On Thu, Aug 23, 2018 at 03:51:48AM +0800, Liu Bo wrote:
> Several structs in btrfs are using rb_first() in a while loop, it'd be
> more efficient to do this with rb_first_cached() which has the O(1)
> complexity.

We'd like to see some numbers, though just by reading the code I think
there's going to be a noticeable improvement for some workloads.

There's a common pattern:

while(node = rb_first) {
	entry = rb_entry(node)
	next = rb_next(node)
	rb_erase(node)
	cleanup(entry)
}

rb_first needs to traverse the tree up to logN depth, rb_erase can
completely reshuffle the tree. With the caching we'll skip the traversal
in rb_first. That's a cached memory access vs looped pointer
dereference trade-off that IMHO has a clear winner.
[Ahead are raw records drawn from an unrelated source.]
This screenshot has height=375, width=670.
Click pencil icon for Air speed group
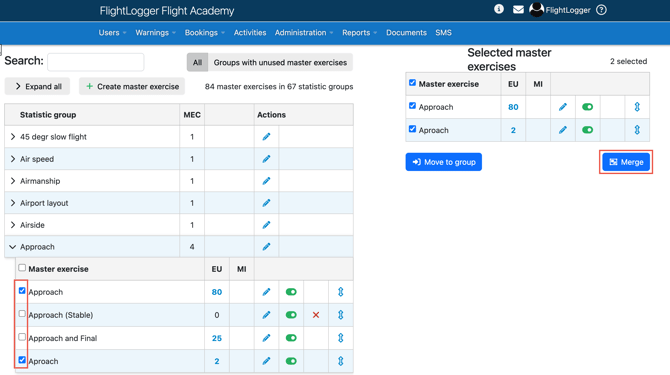tap(266, 159)
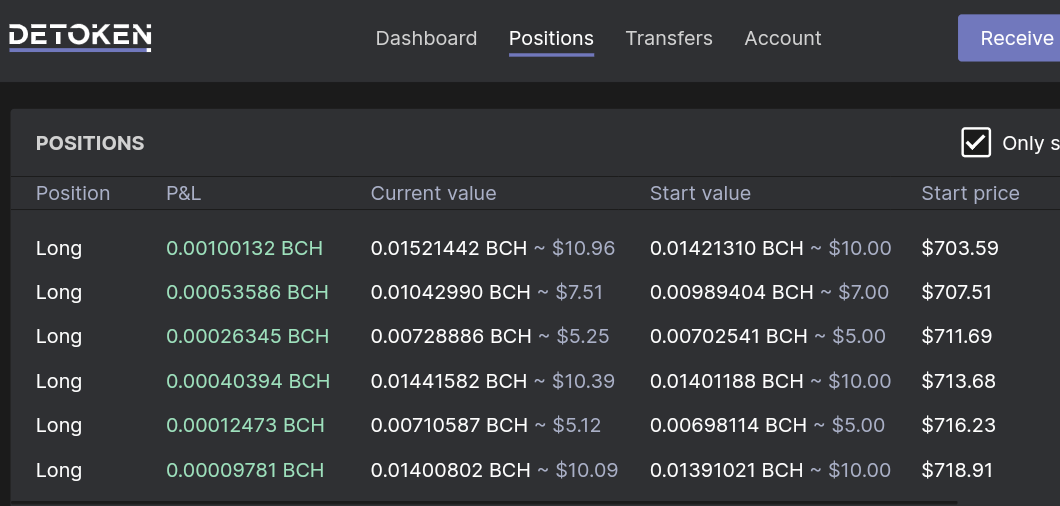This screenshot has width=1060, height=506.
Task: Click the P&L value 0.00009781 BCH
Action: click(x=245, y=469)
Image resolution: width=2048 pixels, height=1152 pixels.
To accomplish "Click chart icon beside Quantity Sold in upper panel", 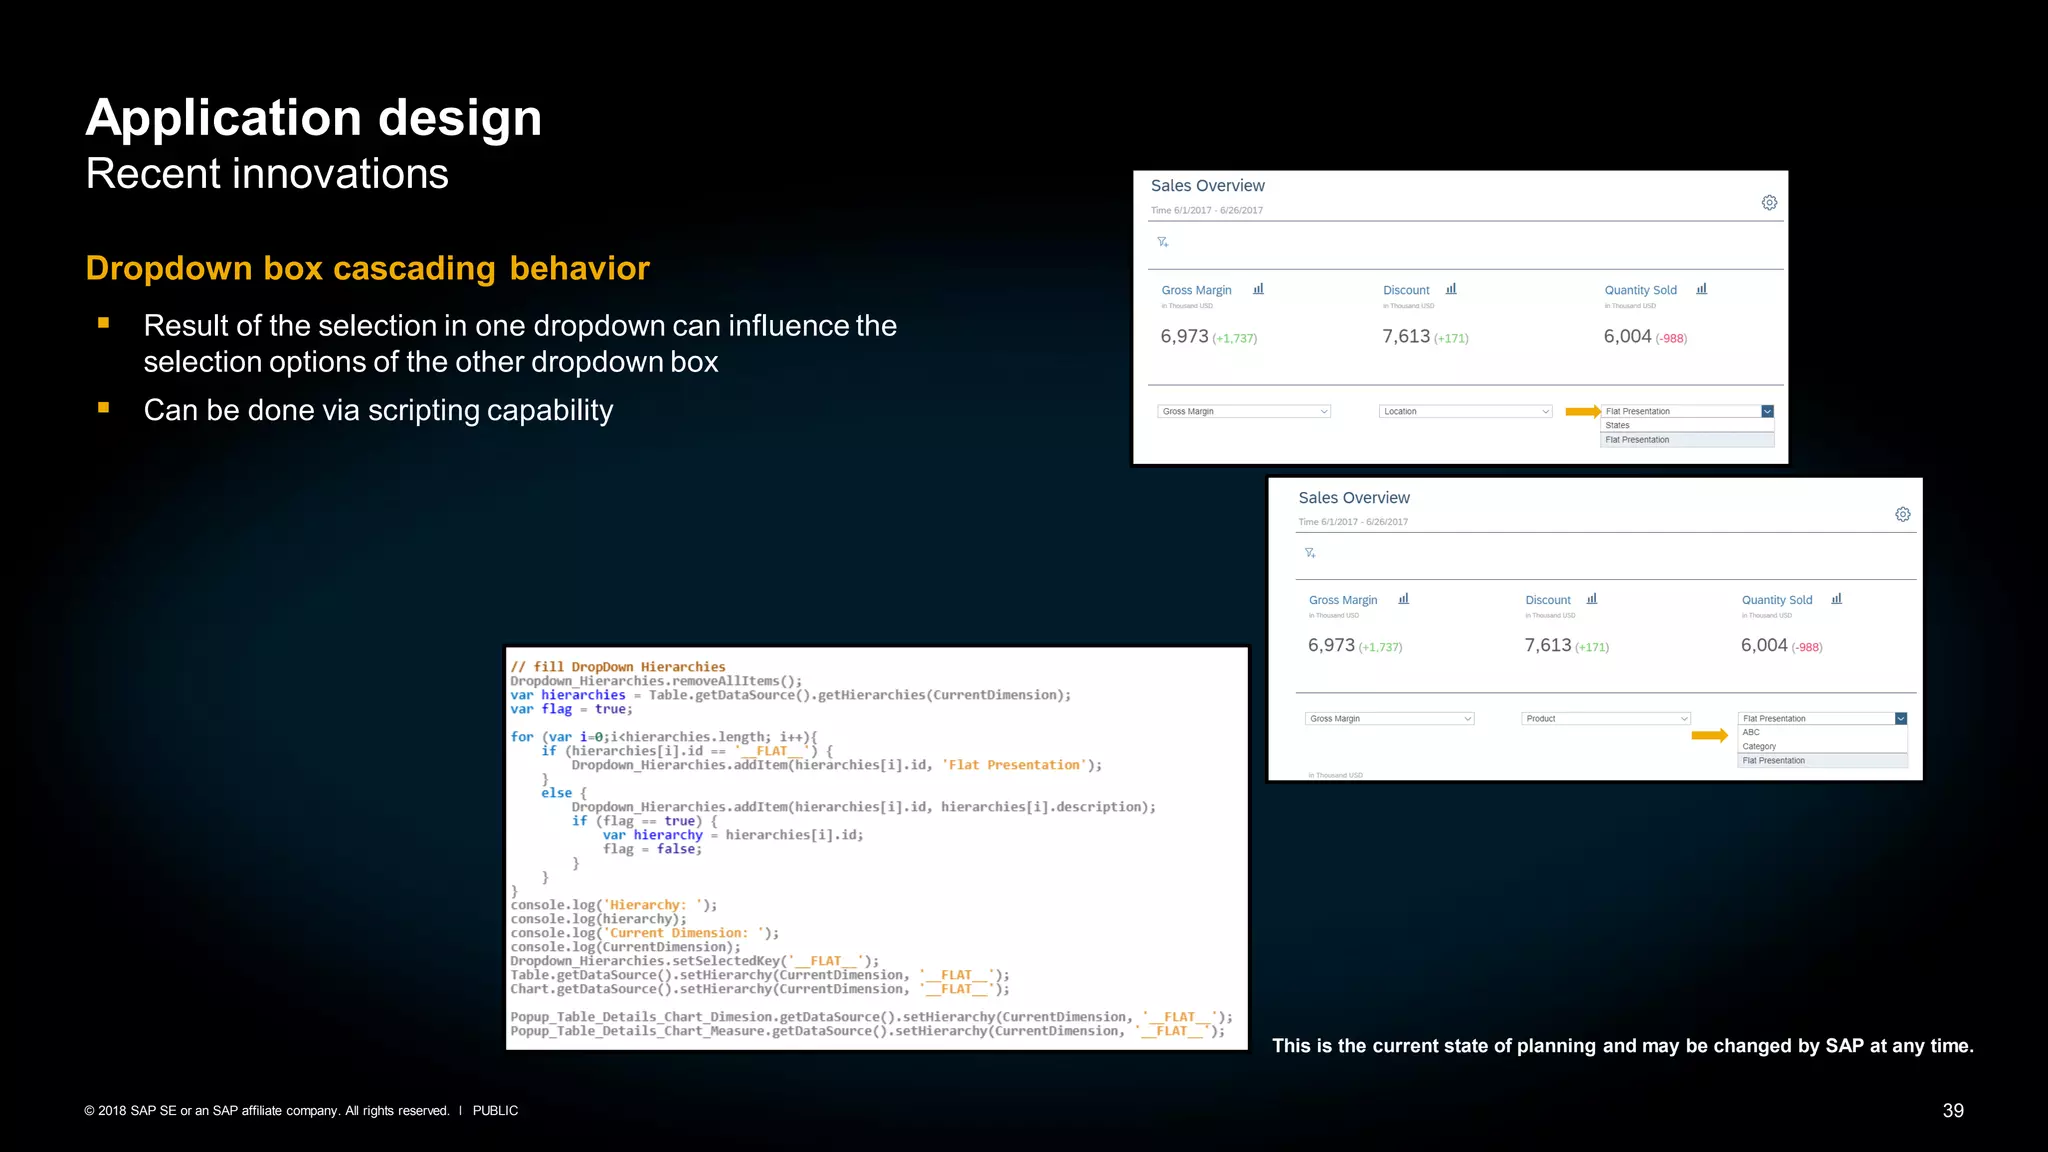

As the pattern in many cases traverses the whole tree and removes all
entries, ideally we could get rid of the rebalancing too. The entries
would be cleaned up in postorder way, ie. reset the data and kfree in
the end. This requires that order of the freeing does not matter, which
might no apply to some trees.

I did not find suitable rbtree functions or helpers for that,
rbtree_postorder_for_each_entry_safe does not allow rb_erase and
rb_erase itself forces the rebalancing internally. But I think we can
implement that.

We could possibly use rb_next_postorder that makes sure that all
children are traversed before the parent so this is at least something
that could considerd.

In cases where the order of rbnode processing must be preserved, ie. the
rb_erase must be there, the cached rb tree is all we can do.